En 1545 Fracastor assiste comme médecin au Concile de Trente qu'il fait déplacer à Bologne à cause de l'épidémie de peste.
En 1546 il publie à Venise un autre ouvrage "De Contagione et Contagiosis Morbis" rédigé en prose cette fois, dans lequel Fracastor par raisonnement et par intuition formule une théorie de la contagion qui ne pourra être démontrée que plusieurs siècles après lui et qu'avait entrevu deux siècles avant lui Ibn-al-Khatib.
Créateur d'une nouvelle discipline l'épidémiologie, il fait preuve à cette occasion d'une intuition géniale. Il indique alors que la contagion est une infection passant d'un individu à un autre par le biais de "particules si petites qu'elles ne tombent pas sous les sens"; celles-ci sont des microbes, les "seminaria contigionis" latents, persistants, capables de se reproduire, transportés à distance, qui engendrent une sorte de putréfaction et donnent leur caractère original aux maladies.
Fracastor distingue trois modes de transmission des maladies: d'abord la contagion interhumaine directe entre individus (gale, phtisie, lèpre) ensuite la contagion indirecte par l'intermédiaire d'agents vecteurs des "seminaria contigionis" transportés par l'air et les objets usuels, les vêtements, les animaux; enfin la contagion à distance (peste, ophtalmie purulente égyptienne, variole), dans ce cas les germes seraient comme attirés par les sujets dont les humeurs leur sont le plus propices. Cependant à l'époque la preuve expérimentale ne peut pas être faite, pas davantage qu'on ne peut en déduire les conclusions prophylactiques ou thérapeutiques précises, en dehors de quelques applications pratiques d'hygiène publique et de prophylaxie vénérienne.
Dans chaque maladie infectieuse il est essentiel de viser avant tout le germe de la contagion. Si les tentatives de prophylaxie ont été vaines, il faut détruire les "seminaria contigionium", les éliminer ou les réduire à l'impuissance: "Sachez que durant tout le cours morbide, ce sujet de l'existence des germes ne doit jamais être négligé."

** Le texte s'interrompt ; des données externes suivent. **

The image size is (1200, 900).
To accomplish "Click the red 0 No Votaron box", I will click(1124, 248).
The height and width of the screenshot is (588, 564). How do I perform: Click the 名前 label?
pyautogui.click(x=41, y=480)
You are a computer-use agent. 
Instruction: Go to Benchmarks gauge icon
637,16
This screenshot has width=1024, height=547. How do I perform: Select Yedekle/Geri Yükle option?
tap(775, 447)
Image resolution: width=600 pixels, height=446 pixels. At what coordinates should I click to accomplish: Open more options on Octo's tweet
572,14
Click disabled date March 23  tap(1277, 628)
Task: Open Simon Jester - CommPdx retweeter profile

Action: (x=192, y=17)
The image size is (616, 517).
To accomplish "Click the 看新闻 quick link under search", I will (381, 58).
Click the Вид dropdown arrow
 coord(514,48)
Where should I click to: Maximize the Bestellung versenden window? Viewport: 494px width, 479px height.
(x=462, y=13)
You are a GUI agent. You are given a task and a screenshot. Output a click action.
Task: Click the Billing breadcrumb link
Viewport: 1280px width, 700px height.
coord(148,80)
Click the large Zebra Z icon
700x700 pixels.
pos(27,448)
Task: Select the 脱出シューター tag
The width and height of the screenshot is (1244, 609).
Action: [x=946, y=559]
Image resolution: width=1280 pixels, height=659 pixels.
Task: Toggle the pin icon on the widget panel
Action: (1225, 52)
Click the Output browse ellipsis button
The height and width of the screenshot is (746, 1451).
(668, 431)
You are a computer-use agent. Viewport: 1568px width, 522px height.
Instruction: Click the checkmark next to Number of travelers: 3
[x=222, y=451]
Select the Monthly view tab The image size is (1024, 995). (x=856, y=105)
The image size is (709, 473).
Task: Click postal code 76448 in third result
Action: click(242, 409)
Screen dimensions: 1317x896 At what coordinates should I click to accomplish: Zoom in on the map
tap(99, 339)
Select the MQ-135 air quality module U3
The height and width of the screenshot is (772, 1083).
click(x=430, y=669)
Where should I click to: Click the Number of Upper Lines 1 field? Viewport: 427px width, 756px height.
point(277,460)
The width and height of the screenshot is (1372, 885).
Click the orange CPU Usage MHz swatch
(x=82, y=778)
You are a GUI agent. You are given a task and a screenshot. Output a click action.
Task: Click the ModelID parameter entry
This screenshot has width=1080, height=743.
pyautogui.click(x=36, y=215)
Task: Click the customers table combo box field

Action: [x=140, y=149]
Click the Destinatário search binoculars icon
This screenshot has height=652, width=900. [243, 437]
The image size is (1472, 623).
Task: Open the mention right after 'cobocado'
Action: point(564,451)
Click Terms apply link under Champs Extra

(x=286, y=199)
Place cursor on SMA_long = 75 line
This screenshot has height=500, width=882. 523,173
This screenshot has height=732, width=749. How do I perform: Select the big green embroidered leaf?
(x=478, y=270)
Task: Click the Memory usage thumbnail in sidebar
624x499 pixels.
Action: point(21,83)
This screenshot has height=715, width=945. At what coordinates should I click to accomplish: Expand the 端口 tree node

Dans le livre II, les descriptions cliniques sont étonnantes d'observation et de précision il décrit avec rigueur de la "grande vérole" et des autres maladies infectieuses: peste, variole, fièvres éruptives, typhus exanthématique, lèpre, syphilis et phtisie (tuberculose).
Précurseur de génie, "contagionniste" convaincu, on a pu l'appeler "le Père de l'épidémiologie moderne".
Souvenons-nous en effet qu'avant lui les notions les plus fantaisistes avaient cours quant à la transmission des maladies, et que seuls le raisonnement, la déduction appuyée sur l'observation lui permirent d'imaginer l'hypothèse des "germes infectieux" qu'il ne pouvait voir.
Sa thérapeutique est un prolongement de sa doctrine; logique avec lui-même, il bouleverse ainsi totalement les conceptions, galiénistes : priorité à la prophylaxie et à la lutte contre les germes avant de s'attaquer aux effets des maladies : "il faut toujours se souvenir que le plus important est de combattre le germe et de s'opposer à la contagion."
Fracastor fut donc un savant éminent à plusieurs égards. On ne peut s'empêcher de rêver à ce qu'eut été son destin quatre cent cinquante ans plus tard avec les moyens dont disposèrent Pasteur ou Koch...
La mort le surprit à sa table de travail en 1553 à Caffi près de Vérone, à la suite d'un ictus accompagné d'aphasie, sans qu'il ait pu faire comprendre à son entourage (dit-on) le désir qu'on lui posât des sangsues, remède dont il avait observé l'efficacité.
Vérone et Padoue lui érigèrent la tombe et les statues de marbre réservées aux esprits éminents.